Mancati versamenti Inps e Inail, la Finanza di Frosinone dispone il sequestro di oltre 3 milioni di euro

AVEZZANO. Una maxi-evasione ai danni di Inps e Inail messa in atto da un imprenditore di Avezzano. Le Fiamme gialle hanno eseguito nei suoi confronti un’ordinanza di applicazione di misura cautelare personale con il sequestro preventivo di oltre tre milioni di euro. L’ipotesi di reato è quella di indebita compensazione di imposte. Il legale rappresentante della società di capitali è stato interdetto. L’operazione è stata eseguita dai finanzieri del comando provinciale di Frosinone al termine di complesse e articolate indagini per reati in materia penale-tributaria, coordinate dalla Procura della Repubblica di Cassino. I finanzieri hanno proceduto alla notifica di un’ordinanza di applicazione di misura cautelare personale e del contestuale decreto di sequestro preventivo nei confronti dell’amministratore della società che operava nel settore della fabbricazione della carta, in Ciociaria, nella zona di Sora ai confini con la Marsica.

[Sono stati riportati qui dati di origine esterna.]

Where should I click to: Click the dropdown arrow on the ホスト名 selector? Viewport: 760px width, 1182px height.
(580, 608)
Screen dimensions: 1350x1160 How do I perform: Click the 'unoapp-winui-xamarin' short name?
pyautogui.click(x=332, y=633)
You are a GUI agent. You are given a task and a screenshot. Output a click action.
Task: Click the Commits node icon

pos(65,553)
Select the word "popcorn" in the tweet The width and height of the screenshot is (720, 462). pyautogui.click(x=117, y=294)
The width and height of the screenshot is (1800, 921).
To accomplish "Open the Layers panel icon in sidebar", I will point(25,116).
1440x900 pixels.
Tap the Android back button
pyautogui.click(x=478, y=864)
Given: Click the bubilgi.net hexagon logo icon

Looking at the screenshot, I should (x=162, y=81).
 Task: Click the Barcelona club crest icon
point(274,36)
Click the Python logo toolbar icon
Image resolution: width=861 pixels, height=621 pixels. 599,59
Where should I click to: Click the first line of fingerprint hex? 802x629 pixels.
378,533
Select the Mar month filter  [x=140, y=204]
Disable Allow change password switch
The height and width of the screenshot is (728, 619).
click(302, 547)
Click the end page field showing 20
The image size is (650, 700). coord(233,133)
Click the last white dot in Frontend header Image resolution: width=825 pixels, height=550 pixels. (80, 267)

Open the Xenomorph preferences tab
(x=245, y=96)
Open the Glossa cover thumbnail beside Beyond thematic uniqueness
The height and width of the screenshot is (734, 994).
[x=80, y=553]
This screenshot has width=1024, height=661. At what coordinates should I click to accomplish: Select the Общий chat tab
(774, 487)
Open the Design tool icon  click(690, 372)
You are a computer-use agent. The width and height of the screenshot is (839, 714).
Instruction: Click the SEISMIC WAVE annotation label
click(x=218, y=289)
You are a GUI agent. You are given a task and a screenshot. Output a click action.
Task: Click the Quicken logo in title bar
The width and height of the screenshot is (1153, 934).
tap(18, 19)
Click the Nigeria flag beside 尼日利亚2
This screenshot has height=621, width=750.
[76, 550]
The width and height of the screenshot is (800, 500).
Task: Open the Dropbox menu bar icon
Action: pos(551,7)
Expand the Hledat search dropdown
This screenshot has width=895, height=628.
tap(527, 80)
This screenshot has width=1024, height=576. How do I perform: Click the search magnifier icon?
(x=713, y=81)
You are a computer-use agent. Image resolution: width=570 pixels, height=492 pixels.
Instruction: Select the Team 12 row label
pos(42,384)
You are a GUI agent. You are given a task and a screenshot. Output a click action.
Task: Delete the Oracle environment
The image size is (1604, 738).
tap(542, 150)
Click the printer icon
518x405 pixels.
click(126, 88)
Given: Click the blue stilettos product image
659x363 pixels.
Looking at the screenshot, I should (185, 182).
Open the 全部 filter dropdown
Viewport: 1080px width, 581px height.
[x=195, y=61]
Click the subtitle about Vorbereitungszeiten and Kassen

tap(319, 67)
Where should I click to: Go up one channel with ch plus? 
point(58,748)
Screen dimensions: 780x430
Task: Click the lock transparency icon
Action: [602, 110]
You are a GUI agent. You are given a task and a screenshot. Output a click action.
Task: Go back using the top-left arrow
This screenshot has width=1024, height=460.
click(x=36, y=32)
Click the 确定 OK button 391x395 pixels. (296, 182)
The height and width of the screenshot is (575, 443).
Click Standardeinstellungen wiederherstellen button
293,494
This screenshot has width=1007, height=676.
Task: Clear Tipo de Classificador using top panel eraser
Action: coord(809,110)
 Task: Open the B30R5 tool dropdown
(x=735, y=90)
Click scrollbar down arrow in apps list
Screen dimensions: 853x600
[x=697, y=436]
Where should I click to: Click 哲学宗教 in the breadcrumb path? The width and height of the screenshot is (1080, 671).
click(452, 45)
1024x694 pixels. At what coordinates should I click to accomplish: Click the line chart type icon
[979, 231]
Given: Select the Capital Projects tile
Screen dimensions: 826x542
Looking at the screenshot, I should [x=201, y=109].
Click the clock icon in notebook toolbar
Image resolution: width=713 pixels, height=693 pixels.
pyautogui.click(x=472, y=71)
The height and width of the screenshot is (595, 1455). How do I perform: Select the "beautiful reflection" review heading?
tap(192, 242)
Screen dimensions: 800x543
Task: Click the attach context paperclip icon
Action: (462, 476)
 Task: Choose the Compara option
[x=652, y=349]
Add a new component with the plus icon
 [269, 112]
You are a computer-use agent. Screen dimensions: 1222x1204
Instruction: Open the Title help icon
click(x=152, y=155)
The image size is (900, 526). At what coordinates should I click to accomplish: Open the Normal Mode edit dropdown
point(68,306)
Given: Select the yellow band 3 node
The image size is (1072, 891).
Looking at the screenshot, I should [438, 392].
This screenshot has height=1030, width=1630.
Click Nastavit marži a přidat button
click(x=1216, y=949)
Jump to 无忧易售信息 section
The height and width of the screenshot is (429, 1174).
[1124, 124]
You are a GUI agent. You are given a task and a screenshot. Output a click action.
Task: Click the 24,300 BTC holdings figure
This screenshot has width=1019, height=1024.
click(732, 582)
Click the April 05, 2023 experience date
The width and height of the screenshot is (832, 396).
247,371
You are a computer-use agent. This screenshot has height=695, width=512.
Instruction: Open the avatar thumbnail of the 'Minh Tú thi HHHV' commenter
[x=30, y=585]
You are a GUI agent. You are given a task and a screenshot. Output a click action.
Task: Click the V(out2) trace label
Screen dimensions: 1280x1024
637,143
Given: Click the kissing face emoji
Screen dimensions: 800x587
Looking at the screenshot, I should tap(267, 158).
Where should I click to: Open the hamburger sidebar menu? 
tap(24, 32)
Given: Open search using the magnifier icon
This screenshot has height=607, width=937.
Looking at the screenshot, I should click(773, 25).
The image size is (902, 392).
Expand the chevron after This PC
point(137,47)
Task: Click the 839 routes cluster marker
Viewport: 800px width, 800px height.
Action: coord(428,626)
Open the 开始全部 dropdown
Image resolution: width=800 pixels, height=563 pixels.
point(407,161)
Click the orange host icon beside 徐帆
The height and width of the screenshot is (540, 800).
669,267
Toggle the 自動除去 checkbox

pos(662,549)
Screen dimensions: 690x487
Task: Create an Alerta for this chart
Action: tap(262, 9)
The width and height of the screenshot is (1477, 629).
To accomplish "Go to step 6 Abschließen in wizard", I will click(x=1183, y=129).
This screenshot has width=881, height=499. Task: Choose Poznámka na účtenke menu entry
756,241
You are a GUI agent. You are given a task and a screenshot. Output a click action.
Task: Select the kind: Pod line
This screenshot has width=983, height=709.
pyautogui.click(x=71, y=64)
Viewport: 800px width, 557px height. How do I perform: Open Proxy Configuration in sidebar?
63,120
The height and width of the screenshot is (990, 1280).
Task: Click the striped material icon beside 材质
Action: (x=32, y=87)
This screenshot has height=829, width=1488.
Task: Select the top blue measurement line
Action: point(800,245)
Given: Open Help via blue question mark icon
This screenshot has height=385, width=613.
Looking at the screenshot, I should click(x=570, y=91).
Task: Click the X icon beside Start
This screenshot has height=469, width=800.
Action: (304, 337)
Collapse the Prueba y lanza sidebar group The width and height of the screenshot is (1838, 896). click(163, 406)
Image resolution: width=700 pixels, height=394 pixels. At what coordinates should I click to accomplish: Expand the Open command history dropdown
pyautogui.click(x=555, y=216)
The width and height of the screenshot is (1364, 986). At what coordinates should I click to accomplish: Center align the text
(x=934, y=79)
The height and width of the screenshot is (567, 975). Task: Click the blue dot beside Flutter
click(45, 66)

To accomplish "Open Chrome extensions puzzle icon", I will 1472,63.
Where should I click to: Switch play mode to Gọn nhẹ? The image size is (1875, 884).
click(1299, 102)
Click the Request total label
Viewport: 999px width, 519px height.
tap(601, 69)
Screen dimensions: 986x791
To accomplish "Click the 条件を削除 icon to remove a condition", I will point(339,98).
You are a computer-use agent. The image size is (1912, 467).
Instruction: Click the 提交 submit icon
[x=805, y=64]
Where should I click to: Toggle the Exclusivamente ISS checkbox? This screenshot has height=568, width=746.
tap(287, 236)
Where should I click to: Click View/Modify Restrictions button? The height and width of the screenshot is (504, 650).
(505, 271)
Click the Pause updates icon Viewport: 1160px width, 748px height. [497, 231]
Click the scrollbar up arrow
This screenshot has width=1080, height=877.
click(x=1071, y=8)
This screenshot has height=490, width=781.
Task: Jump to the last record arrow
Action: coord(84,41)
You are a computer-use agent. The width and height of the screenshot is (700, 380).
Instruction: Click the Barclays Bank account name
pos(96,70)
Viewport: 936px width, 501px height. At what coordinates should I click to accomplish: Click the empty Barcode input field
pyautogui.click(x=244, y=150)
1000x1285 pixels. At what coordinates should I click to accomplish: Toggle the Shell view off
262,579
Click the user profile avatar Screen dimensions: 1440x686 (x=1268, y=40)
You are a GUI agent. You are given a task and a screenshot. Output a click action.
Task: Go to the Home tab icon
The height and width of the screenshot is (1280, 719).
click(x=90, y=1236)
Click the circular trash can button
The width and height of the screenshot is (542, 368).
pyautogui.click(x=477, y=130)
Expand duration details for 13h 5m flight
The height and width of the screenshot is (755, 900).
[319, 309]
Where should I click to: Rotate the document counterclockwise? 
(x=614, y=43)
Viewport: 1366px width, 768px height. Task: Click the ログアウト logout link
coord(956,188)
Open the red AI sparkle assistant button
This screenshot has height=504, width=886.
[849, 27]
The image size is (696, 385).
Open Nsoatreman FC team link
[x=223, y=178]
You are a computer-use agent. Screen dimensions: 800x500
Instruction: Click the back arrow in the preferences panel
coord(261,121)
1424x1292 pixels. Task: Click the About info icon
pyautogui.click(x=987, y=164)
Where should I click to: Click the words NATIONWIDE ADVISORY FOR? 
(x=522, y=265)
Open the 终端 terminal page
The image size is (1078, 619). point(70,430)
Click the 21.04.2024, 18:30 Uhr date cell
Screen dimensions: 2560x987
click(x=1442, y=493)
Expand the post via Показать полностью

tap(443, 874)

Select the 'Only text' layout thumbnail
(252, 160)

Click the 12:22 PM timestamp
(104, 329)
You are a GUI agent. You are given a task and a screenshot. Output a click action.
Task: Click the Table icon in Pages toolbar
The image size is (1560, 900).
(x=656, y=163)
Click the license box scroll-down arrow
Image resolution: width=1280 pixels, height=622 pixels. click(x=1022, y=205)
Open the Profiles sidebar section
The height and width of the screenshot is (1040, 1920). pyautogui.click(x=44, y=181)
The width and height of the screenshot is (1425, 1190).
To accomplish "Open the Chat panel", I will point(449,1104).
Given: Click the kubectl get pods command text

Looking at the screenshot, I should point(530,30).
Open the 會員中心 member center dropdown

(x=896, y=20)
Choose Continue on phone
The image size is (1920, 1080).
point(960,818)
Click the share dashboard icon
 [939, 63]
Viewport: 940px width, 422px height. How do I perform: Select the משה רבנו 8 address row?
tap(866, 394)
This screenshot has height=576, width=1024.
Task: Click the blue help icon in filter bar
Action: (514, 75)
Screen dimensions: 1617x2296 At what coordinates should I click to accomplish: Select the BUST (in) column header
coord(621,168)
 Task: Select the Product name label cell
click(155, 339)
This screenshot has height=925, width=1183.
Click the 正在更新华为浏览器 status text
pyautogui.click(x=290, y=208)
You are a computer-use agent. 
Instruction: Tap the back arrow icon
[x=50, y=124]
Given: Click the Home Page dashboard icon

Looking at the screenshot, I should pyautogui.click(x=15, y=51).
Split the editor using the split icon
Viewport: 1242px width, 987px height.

Le indagini, avviate a febbraio 2021 e ultimate nei primi mesi del 2022, hanno interessato l’ultimo quinquennio e sono state svolte dagli investigatori del Nucleo di polizia economico-finanziaria attraverso l’esame di una copiosa documentazione amministrativa e contabile, oltre alle testimonianze di diverse persone e l’analisi delle banche dati in uso alle Fiamme gialle. Gli elementi raccolti dai finanzieri, al comando del tenente colonnello Diego Morelli, hanno portato ad ipotizzare che il legale rappresentante della società in questione, nel periodo preso in esame, al fine di non versare le prescritte imposte per un importo complessivo superiore a 3 milioni, avrebbe indebitamente utilizzato in compensazione dei crediti di imposta previdenziali e assistenziali (Inps e Inail) ritenuti inesistenti, formalmente acquistati da altre società alcune delle quali riconducibili allo stesso indagato o a soggetti a lui legati. L’avezzanese, risultato amministratore di altre 8 società, è stato sottoposto alla misura cautelare interdittiva del divieto di esercitare i poteri di amministrazione e di rappresentanza per un periodo di 12 mesi. Inoltre, è stato eseguito il sequestro di disponibilità finanziarie della società e dell’amministratore, nonché le partecipazioni in 7 società ubicate nel Lazio e nel Veneto. Ci sono stati sequestri anche ad Avezzano dove l'imprenditore ha quattro fabbricati. Il tutto per un ammontare complessivo di 3 milioni e 325mila euro. (p.g.)